At a high-profile event in Cape Town, senior Wildlife Warden – Solomon Chidunuka – of the Department of National Parks and Wildlife was honoured with the international Tusk Wildlife Ranger Award 2017.
Tusk helps to alleviate poverty through sustainable development and education amongst rural communities who live alongside wildlife, and these awards give the organisation the chance to celebrate extraordinary people, whose work and lives might otherwise go unnoticed outside their fields.
The Tusk Wildlife Ranger Award, introduced in 2015, this year jointly honours the bravery and dedication of two men leading teams, and risking their lives day and night on poaching’s front line.

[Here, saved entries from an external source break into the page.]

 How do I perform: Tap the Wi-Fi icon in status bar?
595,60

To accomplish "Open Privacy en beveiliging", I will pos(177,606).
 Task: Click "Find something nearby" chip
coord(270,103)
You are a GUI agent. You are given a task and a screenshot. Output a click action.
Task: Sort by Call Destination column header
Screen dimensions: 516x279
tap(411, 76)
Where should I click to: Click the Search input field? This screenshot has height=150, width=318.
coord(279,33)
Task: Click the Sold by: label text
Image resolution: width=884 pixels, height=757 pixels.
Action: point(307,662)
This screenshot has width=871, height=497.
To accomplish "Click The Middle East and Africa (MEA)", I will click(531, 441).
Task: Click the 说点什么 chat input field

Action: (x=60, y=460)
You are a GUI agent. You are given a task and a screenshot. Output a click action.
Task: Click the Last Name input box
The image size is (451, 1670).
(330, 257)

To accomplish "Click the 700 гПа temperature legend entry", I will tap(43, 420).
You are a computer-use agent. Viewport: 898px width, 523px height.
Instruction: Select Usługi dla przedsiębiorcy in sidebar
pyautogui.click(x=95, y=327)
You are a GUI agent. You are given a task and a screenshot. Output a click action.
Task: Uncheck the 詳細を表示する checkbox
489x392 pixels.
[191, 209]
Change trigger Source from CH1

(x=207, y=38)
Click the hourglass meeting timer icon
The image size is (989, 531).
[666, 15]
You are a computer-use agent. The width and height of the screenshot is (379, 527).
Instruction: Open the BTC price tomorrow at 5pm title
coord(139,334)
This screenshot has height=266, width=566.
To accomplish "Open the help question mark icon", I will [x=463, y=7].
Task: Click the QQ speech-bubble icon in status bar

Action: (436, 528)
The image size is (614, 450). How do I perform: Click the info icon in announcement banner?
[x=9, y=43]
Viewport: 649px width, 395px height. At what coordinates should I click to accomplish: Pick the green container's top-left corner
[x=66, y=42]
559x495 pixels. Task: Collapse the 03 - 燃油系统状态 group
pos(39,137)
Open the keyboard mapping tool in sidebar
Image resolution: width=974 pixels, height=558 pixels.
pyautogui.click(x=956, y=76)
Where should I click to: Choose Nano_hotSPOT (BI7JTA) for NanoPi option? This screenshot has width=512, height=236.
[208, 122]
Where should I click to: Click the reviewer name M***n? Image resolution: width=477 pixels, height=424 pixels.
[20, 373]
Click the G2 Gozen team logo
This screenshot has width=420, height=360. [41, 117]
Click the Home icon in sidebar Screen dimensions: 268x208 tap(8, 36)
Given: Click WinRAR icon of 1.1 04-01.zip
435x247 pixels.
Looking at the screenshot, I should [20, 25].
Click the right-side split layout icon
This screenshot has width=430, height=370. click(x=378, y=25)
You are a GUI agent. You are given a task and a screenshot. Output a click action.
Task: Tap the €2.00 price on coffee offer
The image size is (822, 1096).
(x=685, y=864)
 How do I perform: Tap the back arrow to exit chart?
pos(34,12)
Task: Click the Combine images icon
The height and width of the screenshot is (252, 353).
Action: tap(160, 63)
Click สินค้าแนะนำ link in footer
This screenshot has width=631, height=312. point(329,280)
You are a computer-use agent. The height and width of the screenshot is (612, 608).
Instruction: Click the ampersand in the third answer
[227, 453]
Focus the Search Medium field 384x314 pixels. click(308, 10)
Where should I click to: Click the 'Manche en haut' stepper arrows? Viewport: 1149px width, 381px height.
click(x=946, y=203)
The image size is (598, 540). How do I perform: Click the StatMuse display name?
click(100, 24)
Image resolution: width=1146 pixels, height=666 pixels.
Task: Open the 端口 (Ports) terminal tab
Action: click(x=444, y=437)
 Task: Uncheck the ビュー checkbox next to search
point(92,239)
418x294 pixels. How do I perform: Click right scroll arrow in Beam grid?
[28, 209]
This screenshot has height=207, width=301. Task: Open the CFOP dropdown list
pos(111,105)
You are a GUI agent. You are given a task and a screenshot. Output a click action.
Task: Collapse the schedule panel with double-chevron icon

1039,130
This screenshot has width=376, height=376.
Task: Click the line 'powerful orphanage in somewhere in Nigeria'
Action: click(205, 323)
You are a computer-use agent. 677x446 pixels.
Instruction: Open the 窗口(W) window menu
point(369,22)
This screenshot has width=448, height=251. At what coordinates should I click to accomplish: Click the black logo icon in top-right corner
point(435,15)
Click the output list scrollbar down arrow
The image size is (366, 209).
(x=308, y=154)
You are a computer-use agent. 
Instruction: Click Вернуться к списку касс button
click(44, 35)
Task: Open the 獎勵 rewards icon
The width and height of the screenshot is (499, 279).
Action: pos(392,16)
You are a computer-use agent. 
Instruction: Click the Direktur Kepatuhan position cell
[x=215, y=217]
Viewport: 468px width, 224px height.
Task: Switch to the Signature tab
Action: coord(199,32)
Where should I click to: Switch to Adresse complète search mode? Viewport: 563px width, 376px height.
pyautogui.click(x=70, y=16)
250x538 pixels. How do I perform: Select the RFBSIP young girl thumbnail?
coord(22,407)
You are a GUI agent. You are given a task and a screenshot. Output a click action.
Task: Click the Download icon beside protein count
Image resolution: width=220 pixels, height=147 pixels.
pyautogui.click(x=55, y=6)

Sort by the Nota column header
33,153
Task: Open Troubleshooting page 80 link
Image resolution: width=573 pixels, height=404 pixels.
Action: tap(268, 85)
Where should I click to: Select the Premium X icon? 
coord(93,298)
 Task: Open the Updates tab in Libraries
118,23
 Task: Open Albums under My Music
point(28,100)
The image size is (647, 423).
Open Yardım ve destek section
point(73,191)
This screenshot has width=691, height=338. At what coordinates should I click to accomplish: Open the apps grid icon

Warden Chidunuka, is currently serving as the Senior Wildlife Warden in the Mpika District after serving the Lower Zambezi National Park for thirteen years. Under his leadership, the Lower Zambezi area saw the lowest poaching levels on record. In his role as warden and ranger, Solomon displayed exceptional management and leadership in the oversight of all anti-poaching activities in his respective parks, establishing highly productive intelligence networks, which have led to successful convictions of wildlife criminals.
Martin Fletcher of The Telegraph wrote “As a junior ranger in Zambia in 1999, Solomon Chidunuka dressed in old clothes, took a bus to a notorious poachers’ lair, and won their confidence by pretending to be an ivory buyer. He then summoned colleagues who arrested 25 suspects and put many in prison – and he never looked back”.
Since then, his career has seen him become senior wildlife warden in charge of three national parks. Currently, North Luangwa National Park is under Solomon’s supervision, which now holds the only population of black rhino in Zambia. He works in close collaboration with the Frankfurt Zoological Society to protect the rhino population and no rhinos have been lost under his watch.
In the words of Prince William, Duke of Cambridge and patron of Tusk, “These awards which mean a great deal to me personally, play a huge part in our mission to preserve Africa’s precious wildlife for its people. It is vital that we recognise the dedication of these unsung heroes and the bravery of rangers risking their lives, day and night, on conservation’s frontline. We all owe them a huge debt of gratitude.”